A dir la verità c'è stato un periodo in cui credevo nell'amore. O meglio andiamo con ordine. Prima credevo in Dio, nel suo amore. Poi ho parzialmente smesso di credere in lui, preferisco pensarla che ha decisamente altre cose più importanti da fare che darmi retta... o almeno spero per lui che sia così. Anche se molte volte lo chiamo per dar retta a qualcun'altro, ma nemmeno così dà cenni della sua presenza. Ho deciso quindi di credere solo nell'amore, che tutto sommato non era tanto diverso dal credere in lui, tutto sommato era cmq qualcosa di buono e che faceva parte di lui. Ora però non credo nemmeno più nell'amore, è questo inizia ad essere forse un piccolo problema. A dir la verità ci credo, ma solamente inteso come una transizione, qualcosa di cmq destinato a finire nel breve periodo. Oggi amo te, domani amo qualcun'altro, il tutto sempre contornato da quel bisogno di novità che abbiamo. O forse abbiamo tutti talmente tanto amore da dare che lo vogliamo dare a tante persone, senza saperlo. O forse semplicemente siamo solamente delle puttane alla ricerca di emozioni ogni volta nuove, nuove prestazioni da offrire, nuove strade da battere, nuovi clienti da accontentare.
L'altro giorno mi guardavo le dita delle mani. Si, perchè ogni tanto mi piace vedere anche le mie mani. Soffermavo la mia attenzione sulle ultime falangi, sulle unghie, quella sottile striscia fra la fine dell'unghia e la giuntura con la seconda falange. Sul dito medio della mano sx noto una cicatrice. Una cicatrice che non ricordavo di avere. O meglio, che sapevo di avere, ma non era abbastanza importante da considerare rispetto alle altre cose che penso. L'importanza delle cose. Ma non è questo sul quale voglio soffermarmi. Guardo il mio corpo e ne vedo molte altre di cicatrici, tatuaggi esclusi ne ho diverse. La cosa che mi lascia un po' così è che ce ne sono alcune che ricordo molto bene come me le sono procurate, altre me le hanno raccontate, altre ancora non riesco a ricordare dove e come me le sono procurate. Un po' come certi ricordi che sono spariti chissà dove. Ma tutto sommato la cosa non mi dispiace più di tanto, anche se alcune vorrei tanto trattarle come quelle per le quali non ricordo nulla. Forse perchè la cosa che desiderò di più è un viaggio nel passato, e tornare come ero ieri.

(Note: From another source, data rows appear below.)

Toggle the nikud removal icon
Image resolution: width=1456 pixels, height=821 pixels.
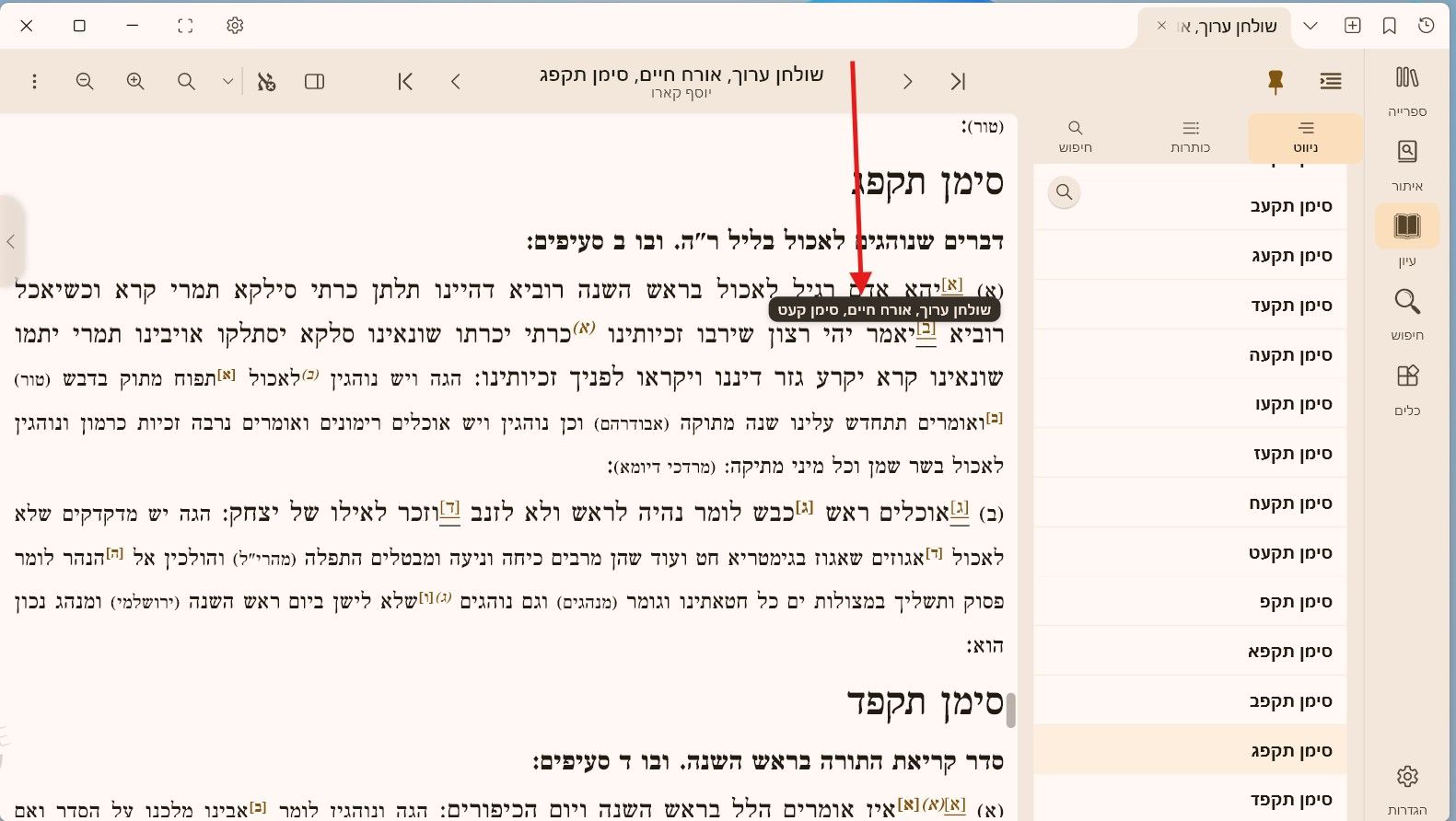click(267, 81)
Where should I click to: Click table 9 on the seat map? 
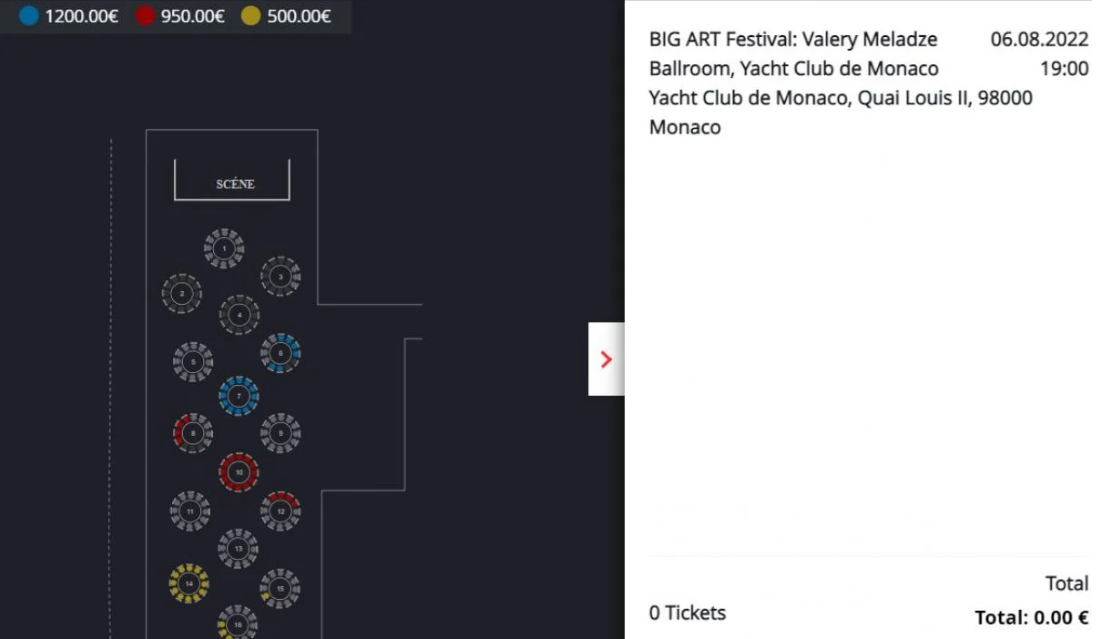tap(281, 433)
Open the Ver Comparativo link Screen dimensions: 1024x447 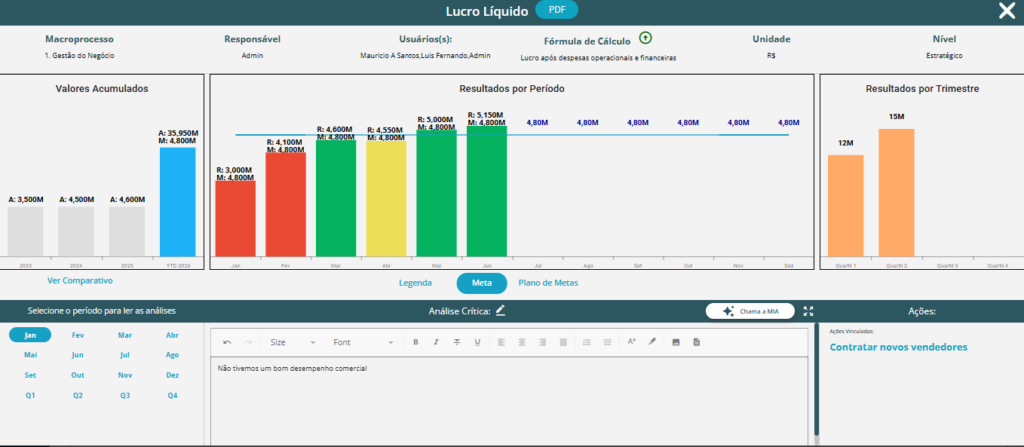point(80,280)
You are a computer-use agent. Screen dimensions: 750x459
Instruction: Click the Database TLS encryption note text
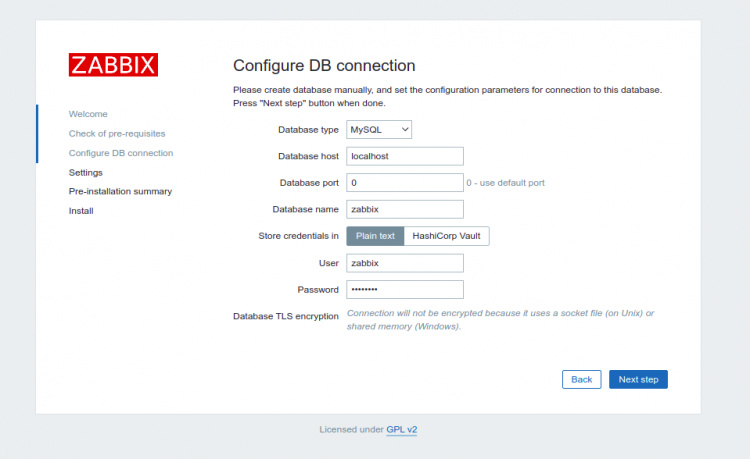pyautogui.click(x=500, y=319)
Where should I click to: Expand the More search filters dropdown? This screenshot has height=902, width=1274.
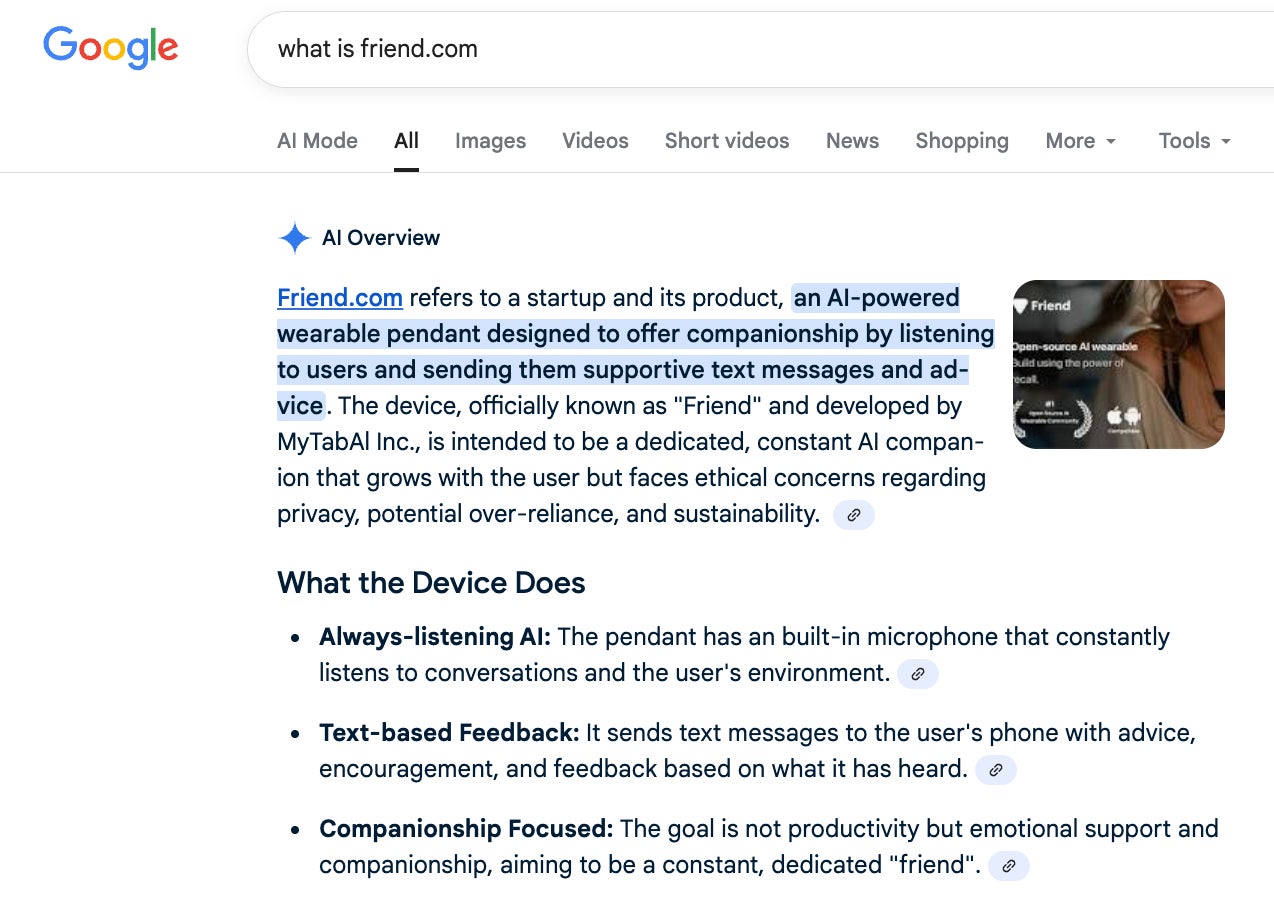[1080, 141]
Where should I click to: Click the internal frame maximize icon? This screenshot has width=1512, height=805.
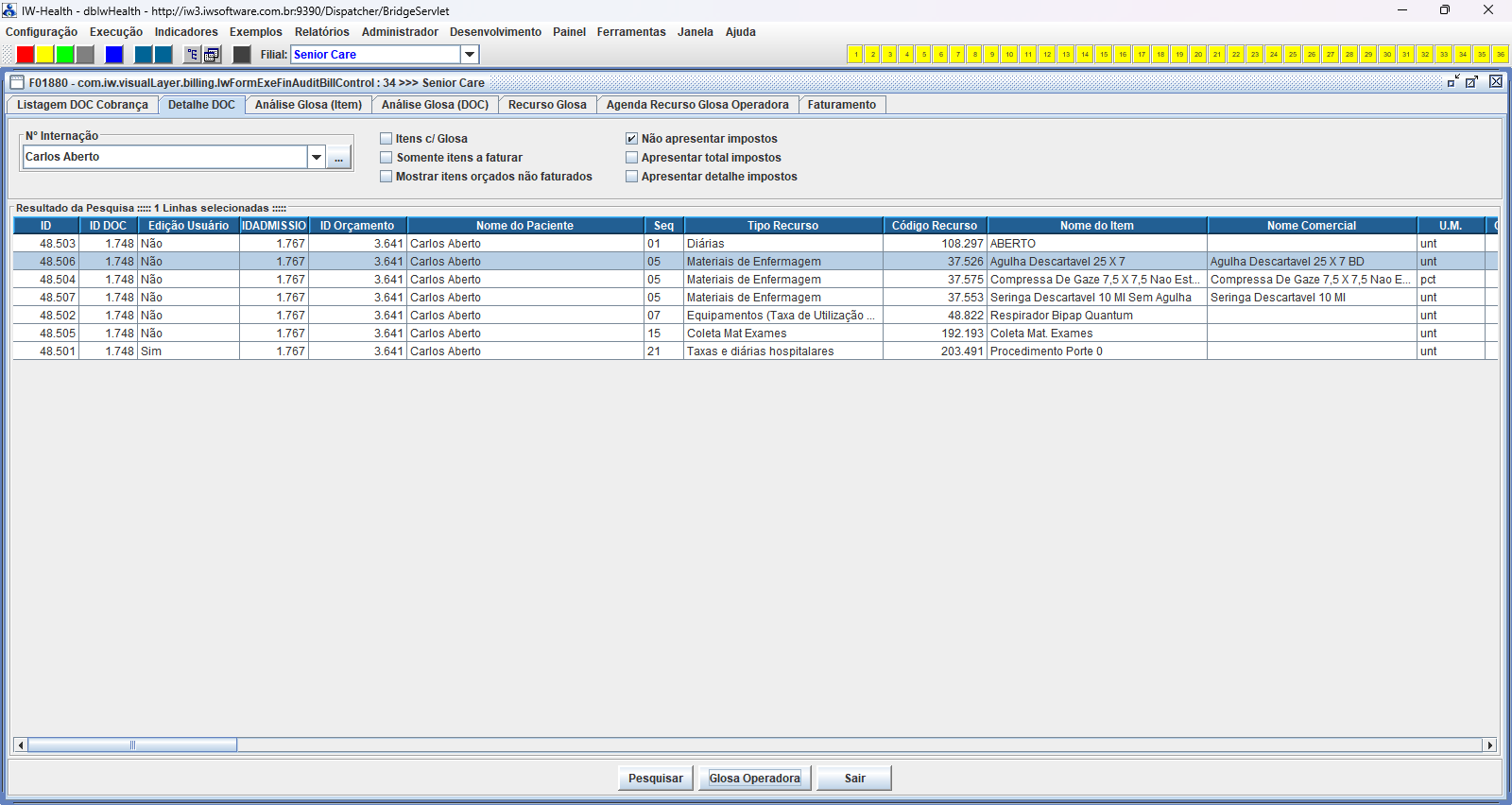(x=1472, y=82)

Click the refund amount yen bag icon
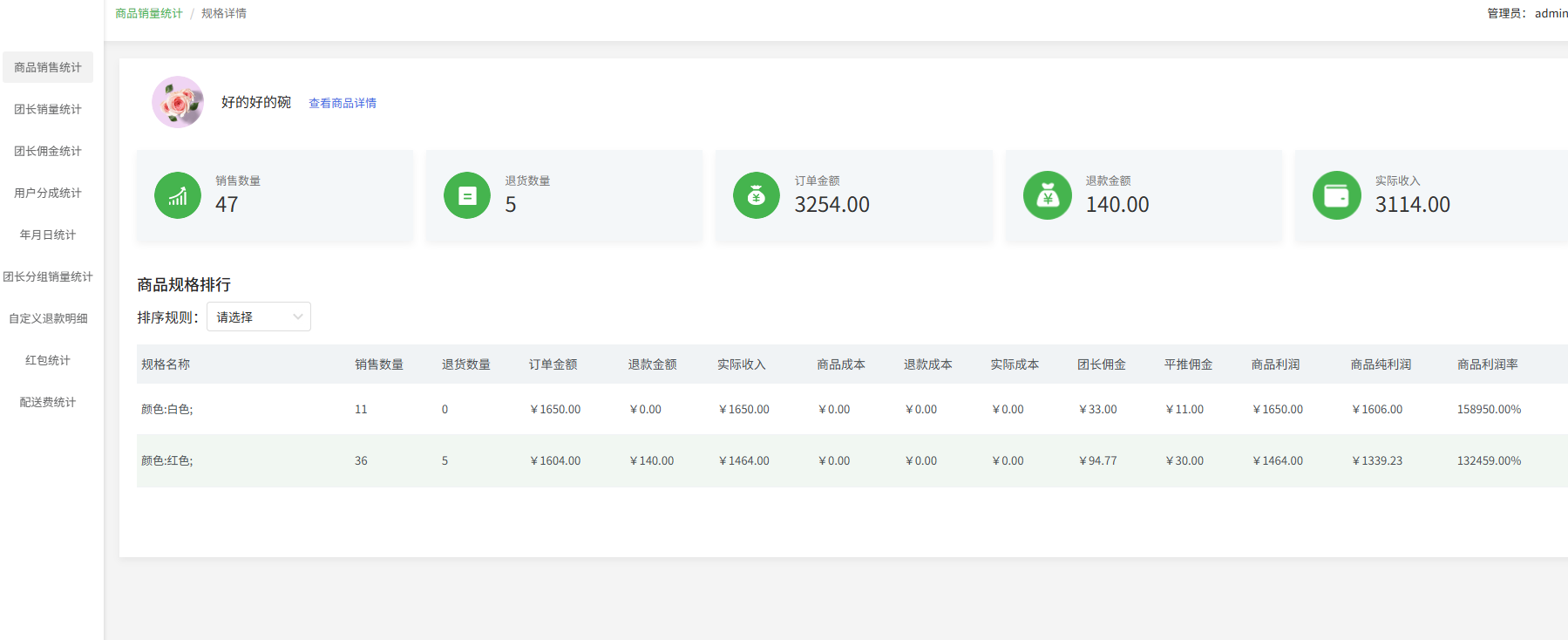point(1048,195)
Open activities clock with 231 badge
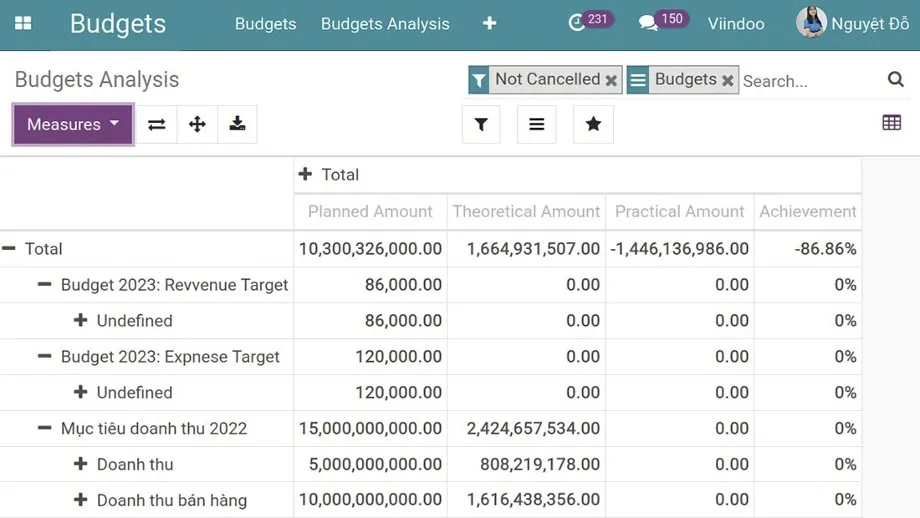The image size is (920, 518). tap(577, 23)
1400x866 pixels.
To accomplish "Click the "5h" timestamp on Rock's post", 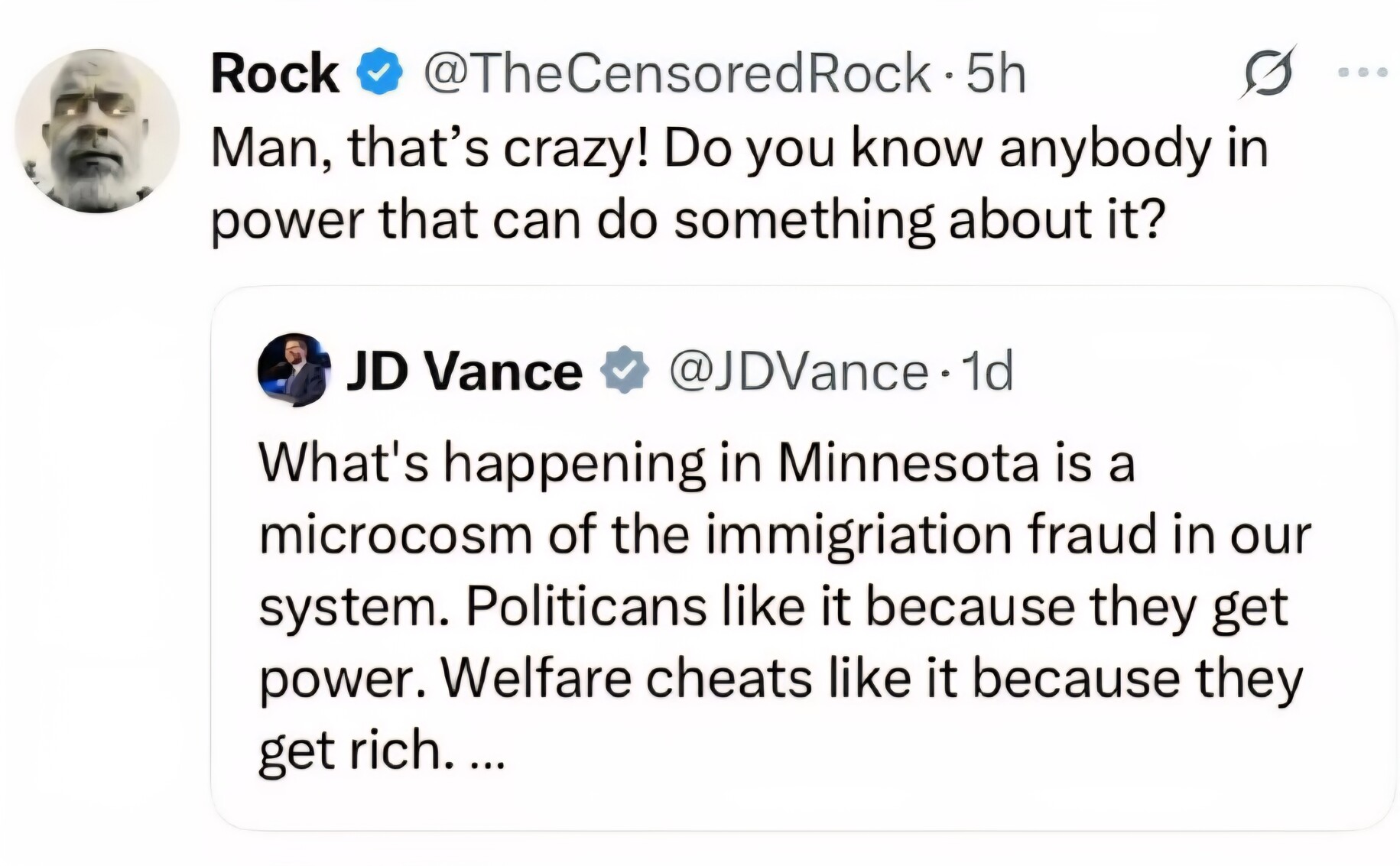I will click(996, 73).
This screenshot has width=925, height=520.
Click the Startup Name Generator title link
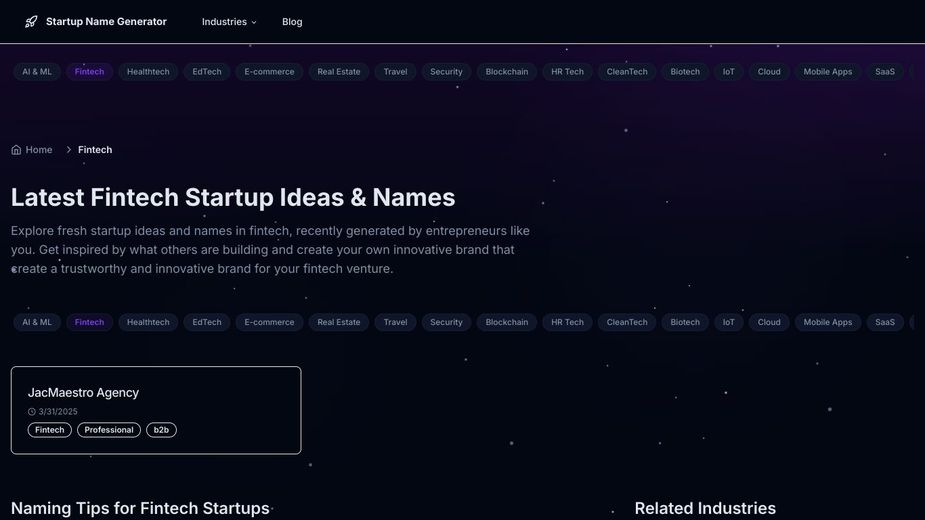pyautogui.click(x=106, y=22)
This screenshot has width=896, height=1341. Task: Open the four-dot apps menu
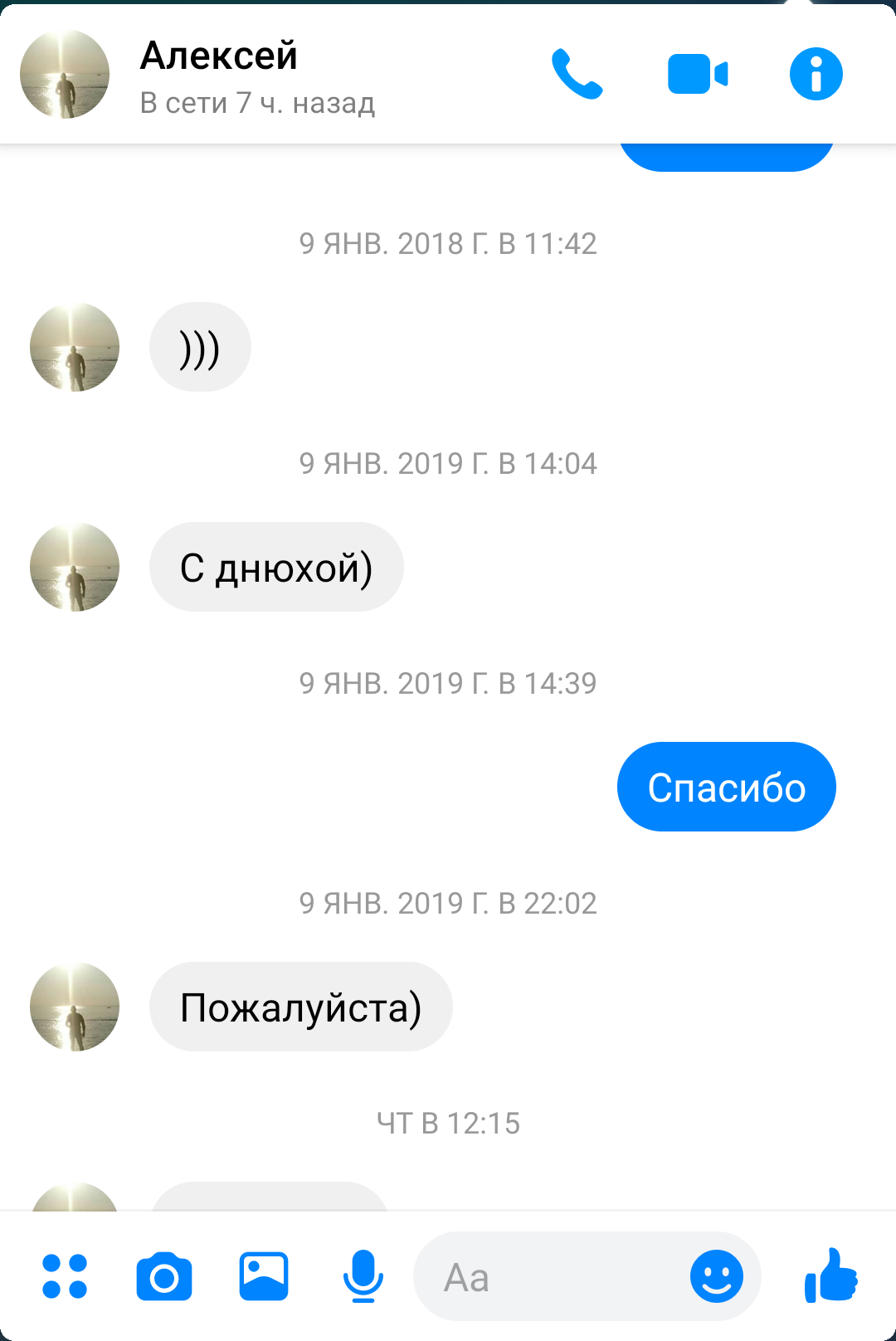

Nell'ultimo post ho dimenticato un'altra cosa che mi hanno insegnato. Che non è importante correre dietro alle persone per fargli capire che ci tieni. E' meglio pensare che le persone che perdi si lasciano in realtà perdere, che le persone che conosci sono a volte quelle che non vorresti conoscere, e le persone che non conosci sono quelle che vorresti conoscere.
Note a piè di pagina.
Che mi innamorassi dalle 3 alle 22 volte al giorno lo sapevo e ne ero cosciente. Che mi innamorassi e ci volessero ben 3 volte per capire che ero innamorato duro non me lo aspettavo. Eh si, sono di nuovo innamorato, della cameriera. Minchia se mi prende, e minchia se mi butta via! L'ossessione morbosa di ricevere uno dei suoi sorrisi, gratuiti, e senza pretendere nient'altro. Se non una birra media, a quattro euro e mezzo.